YOUR OBJECTIVE:
Read the data below. Every line holding the string "dropdown" must be copied.

PROVIDED INFORMATION:
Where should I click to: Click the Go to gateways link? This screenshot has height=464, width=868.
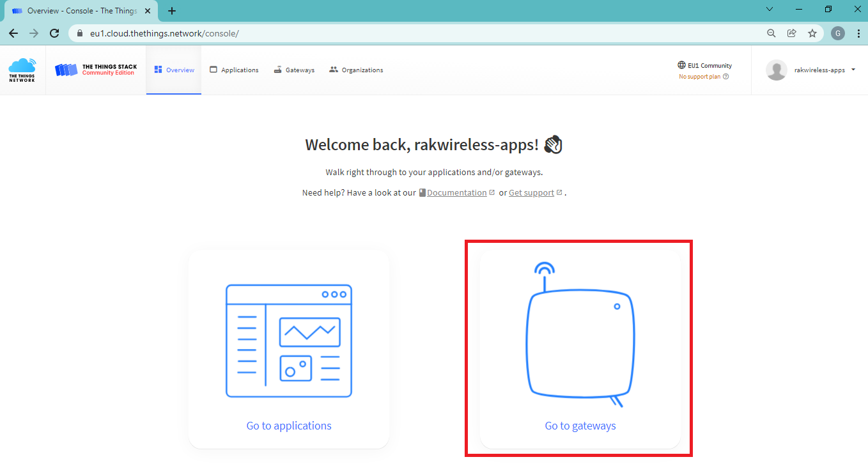(x=580, y=426)
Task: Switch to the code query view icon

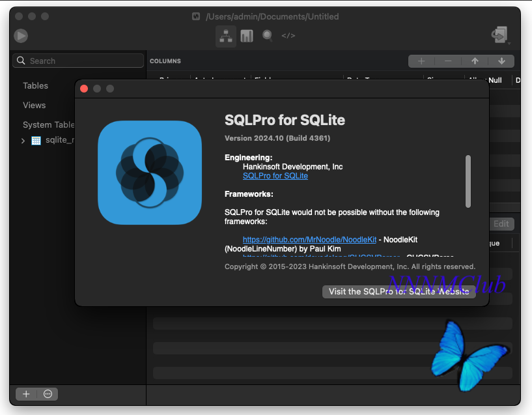Action: tap(288, 36)
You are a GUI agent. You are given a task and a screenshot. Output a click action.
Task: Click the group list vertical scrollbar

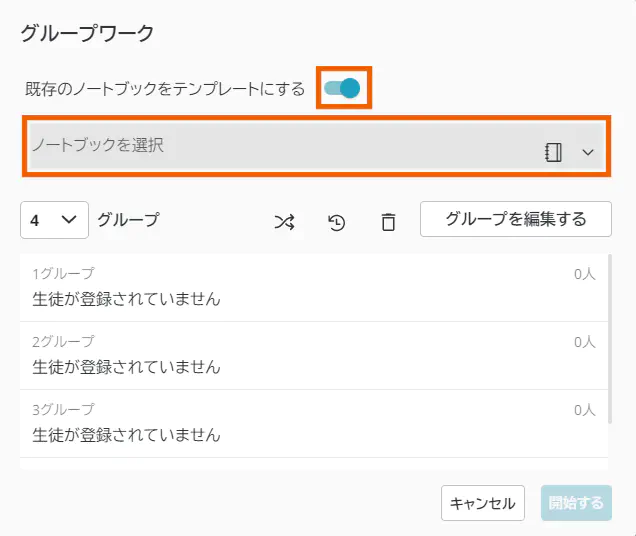pyautogui.click(x=609, y=340)
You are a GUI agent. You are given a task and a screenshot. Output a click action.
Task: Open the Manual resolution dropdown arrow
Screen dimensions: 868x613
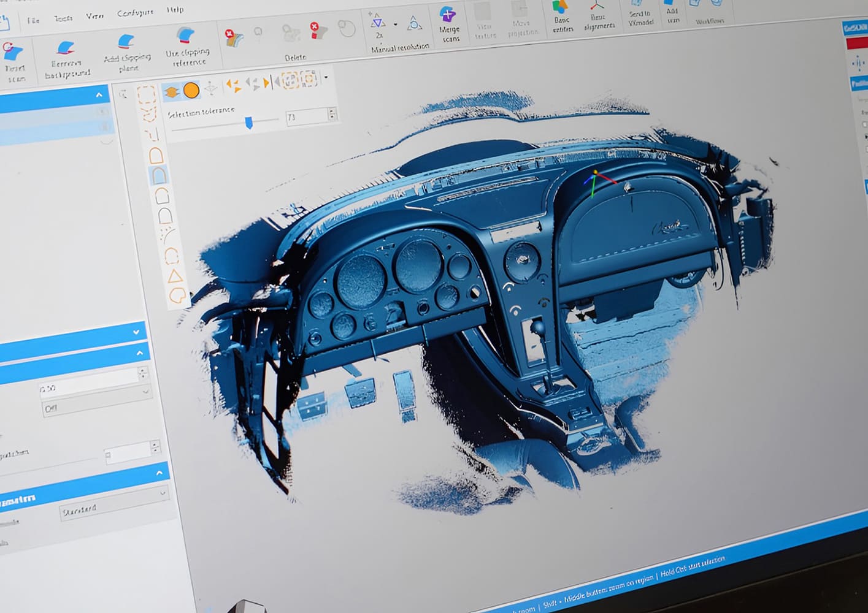[395, 25]
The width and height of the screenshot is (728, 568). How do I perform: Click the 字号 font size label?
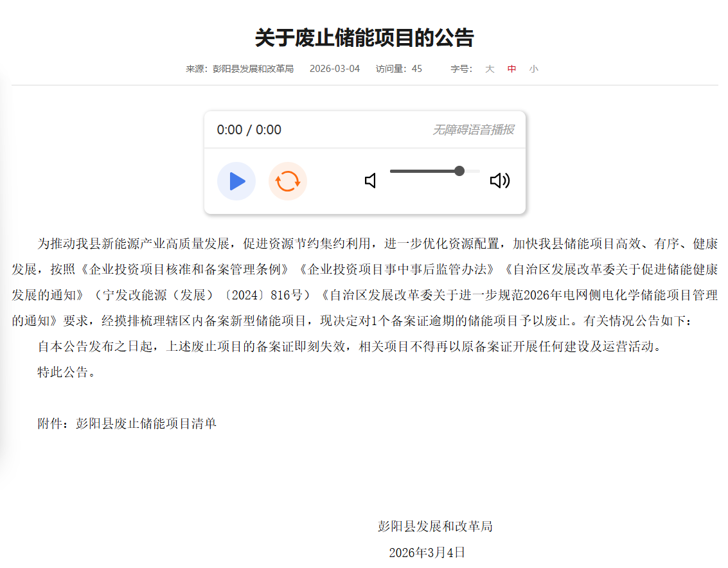(461, 69)
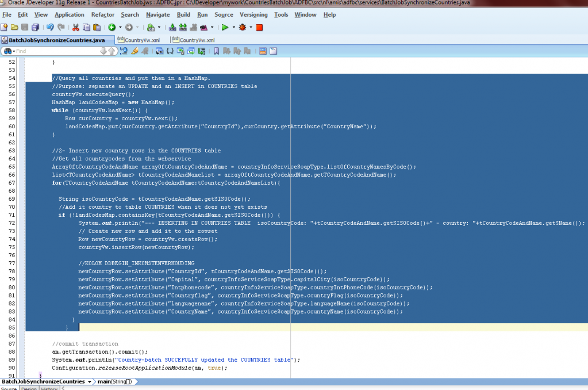The height and width of the screenshot is (390, 588).
Task: Cut selection with the scissors icon
Action: click(75, 27)
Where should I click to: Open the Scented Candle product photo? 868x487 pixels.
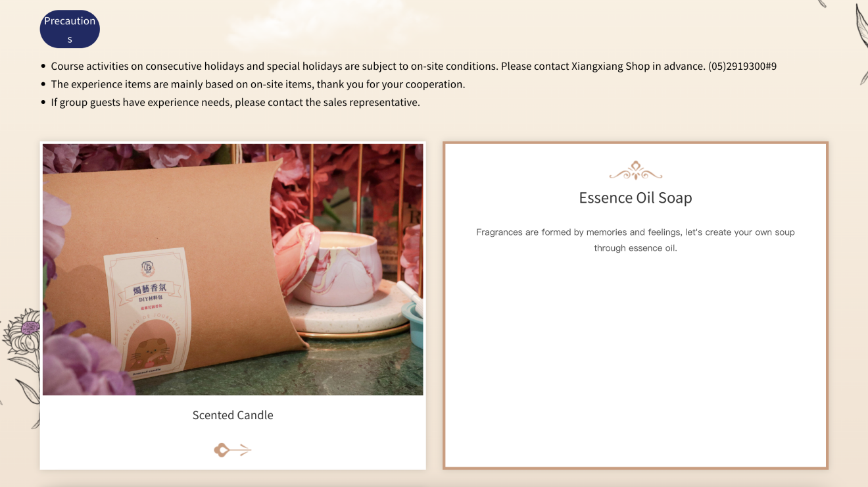click(x=233, y=270)
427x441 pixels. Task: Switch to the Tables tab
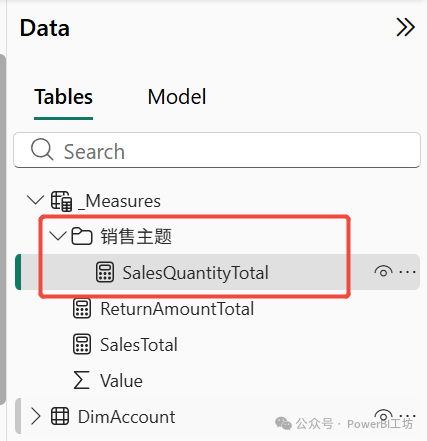(63, 97)
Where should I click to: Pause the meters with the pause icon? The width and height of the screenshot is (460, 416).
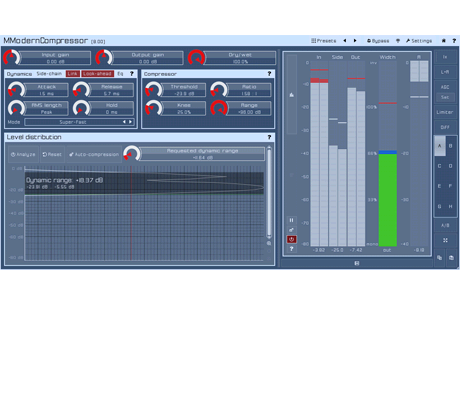pos(291,220)
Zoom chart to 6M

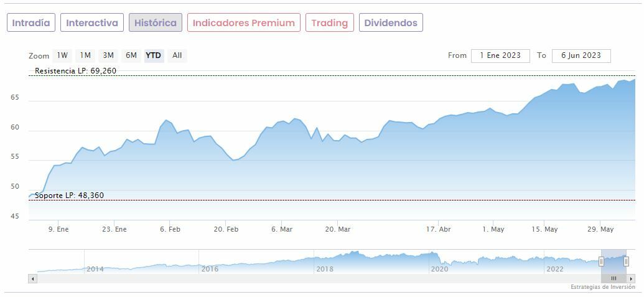pyautogui.click(x=131, y=55)
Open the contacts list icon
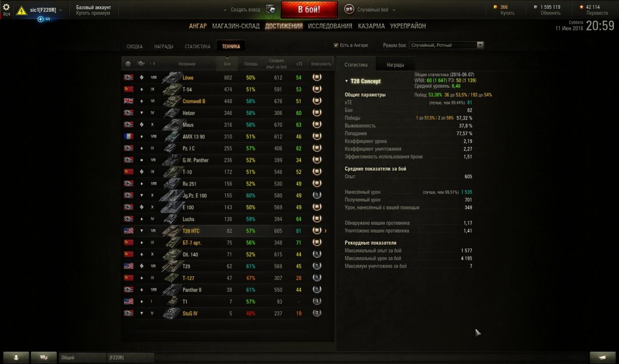The image size is (619, 364). click(x=16, y=357)
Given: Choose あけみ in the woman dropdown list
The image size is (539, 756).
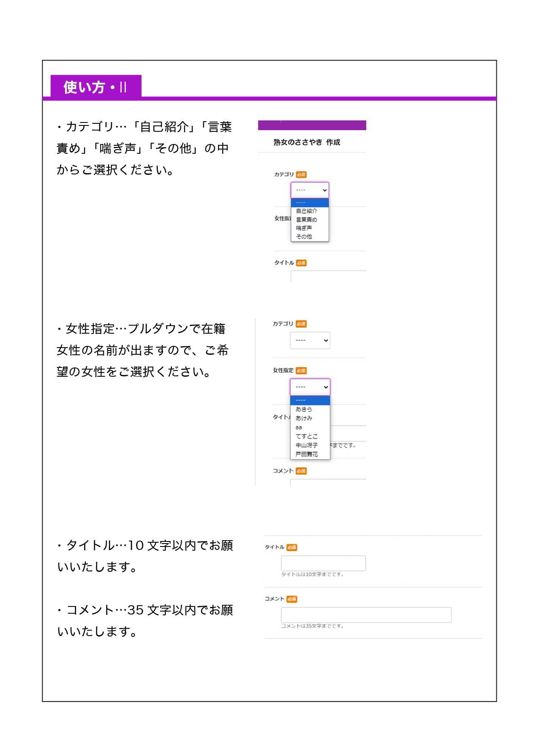Looking at the screenshot, I should pyautogui.click(x=304, y=418).
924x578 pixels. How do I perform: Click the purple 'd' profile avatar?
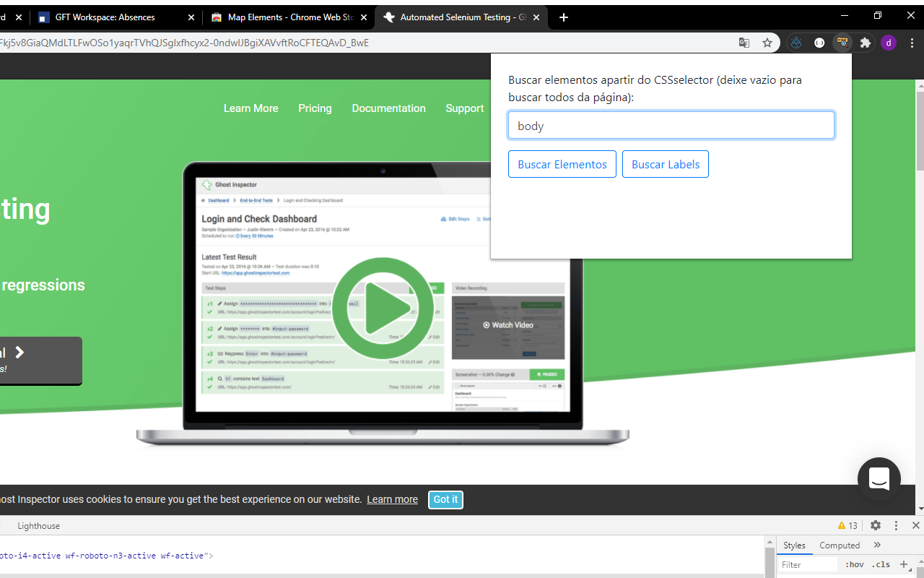point(889,43)
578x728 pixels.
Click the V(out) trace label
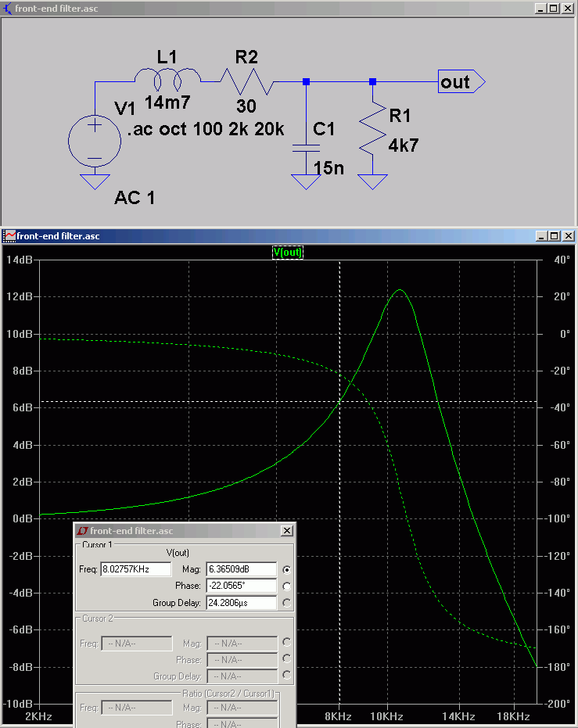(x=287, y=252)
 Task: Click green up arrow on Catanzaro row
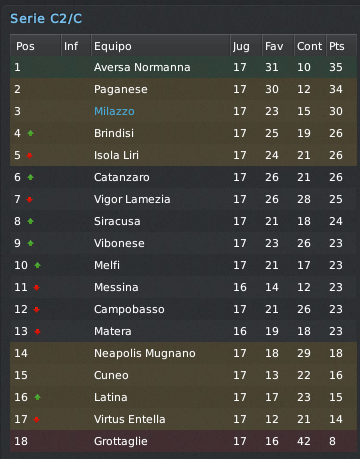pyautogui.click(x=30, y=177)
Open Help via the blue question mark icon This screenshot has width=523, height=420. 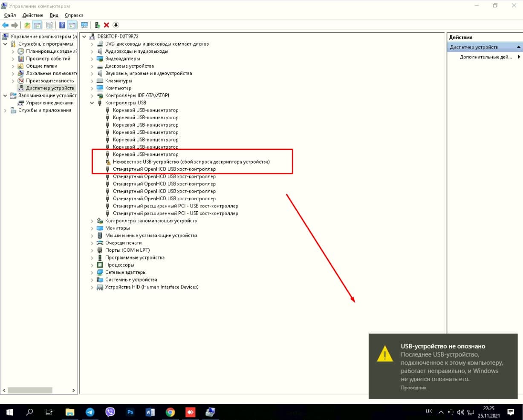(x=62, y=25)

SOLVED EXERCISE:
Task: Open the Manual resolution dropdown arrow
Given: Choose あけみ in the woman dropdown list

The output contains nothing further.